» **Text provided**

────────────────────

Short notes about Burlesque – Literary Terms

burlesque, burlesque definition, short notes on burlesque, burlesque meaning,what is burlesque



Burlesque – Literary Terms

Burlesque:

In general, any kind of satiric imitation. Used more precisely, the term burlesque usually refers to a theater piece, poem, or work of FICTION that spoofs a literary or theatrical GENRE, often poking fun at customs, institutions, and personages in the process. Geoffrey Chaucer's "Tale of Sir Topaz” and Miguel de Cervantes' Don Quixote are burlesques of the CHIVALRIC ROMANCE. John Gay's The Beggar's Opera spoofs eighteenth-century Italian opera. One of the most famous burlesques is the rustics’ performance of the TRAGEDY of “Pyramus and Thisbe" in William Shakespeare's A Midsummer Night's Dream, and another is Charles Dickens' takeoff on amateur productions of Shakespeare in Nicholas Nickleby.

────────────────────

» **Data extract**
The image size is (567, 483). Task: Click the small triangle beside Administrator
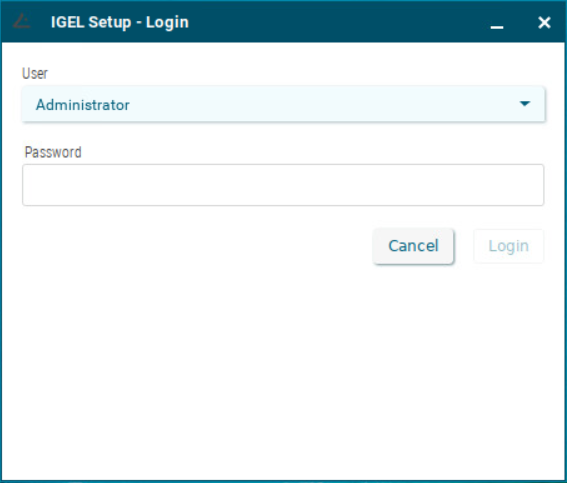tap(525, 104)
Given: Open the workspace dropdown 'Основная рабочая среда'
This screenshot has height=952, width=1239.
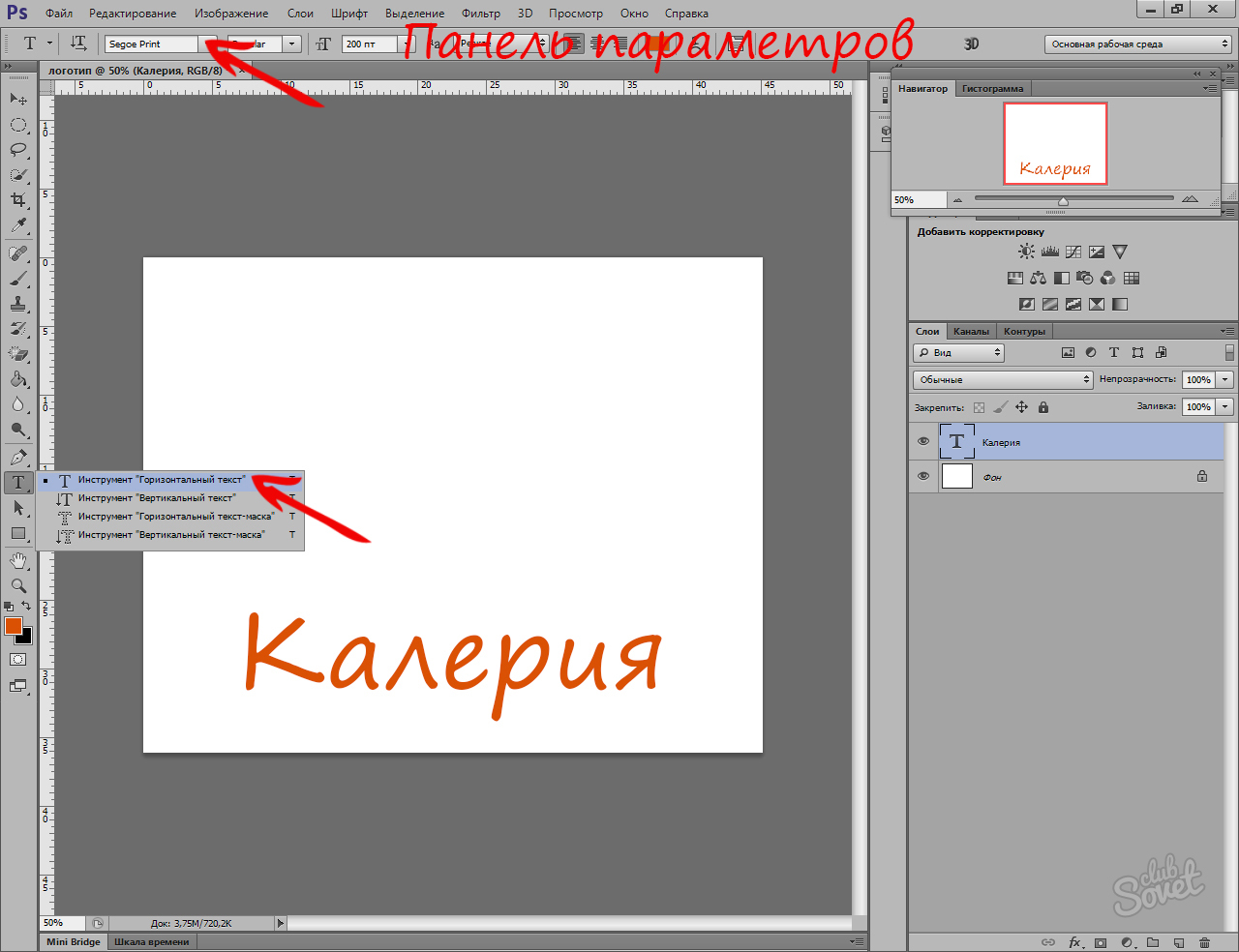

────────────────────

» **Work to do**
• a. Copy a passage from the notes on burlesque, starting at the words "Short notes about" and ending after "in Nicholas Nickleby.".
• b. According to the notes on burlesque, what does John Gay's The Beggar's Opera spoof?
• c. Please extend the notes on burlesque, picking up after their final sentence.
The listing has no connection to the notes on burlesque.

» **Final results**
• a.
Short notes about Burlesque – Literary Terms

burlesque, burlesque definition, short notes on burlesque, burlesque meaning,what is burlesque



Burlesque – Literary Terms

Burlesque:

In general, any kind of satiric imitation. Used more precisely, the term burlesque usually refers to a theater piece, poem, or work of FICTION that spoofs a literary or theatrical GENRE, often poking fun at customs, institutions, and personages in the process. Geoffrey Chaucer's "Tale of Sir Topaz” and Miguel de Cervantes' Don Quixote are burlesques of the CHIVALRIC ROMANCE. John Gay's The Beggar's Opera spoofs eighteenth-century Italian opera. One of the most famous burlesques is the rustics’ performance of the TRAGEDY of “Pyramus and Thisbe" in William Shakespeare's A Midsummer Night's Dream, and another is Charles Dickens' takeoff on amateur productions of Shakespeare in Nicholas Nickleby.

• b. Eighteenth-century Italian opera.

• c.
The most important characteristic of burlesque is the discrepancy between its STYLE and its content. High burlesque presents trivial content in an ironically lofty style, often as a MOCK EPIC. In Alexander Pope's Rape of the Lock, for example, the stealing of a lock of a young woman's hair is presented as an event of epic proportions and consequences. Low burlesque treats serious content lightly or even grotesquely. “Springtime for Hitler," the musical comedy being planned in Mel Brooks's film The Producers is an example of low burlesque, also known, when it is GROTESQUE enough, as a travesty.

PARODY differs from burlesque by being a satiric imitation of an author's style or of the style of an individual work, rather than of a genre. CARICATURE IS DESCRIPTION of CHARACTER that exaggerates traits of appearance or personality for comic effect.

See CARICATURE, MOCK EPIC, PARODY, SATIRE.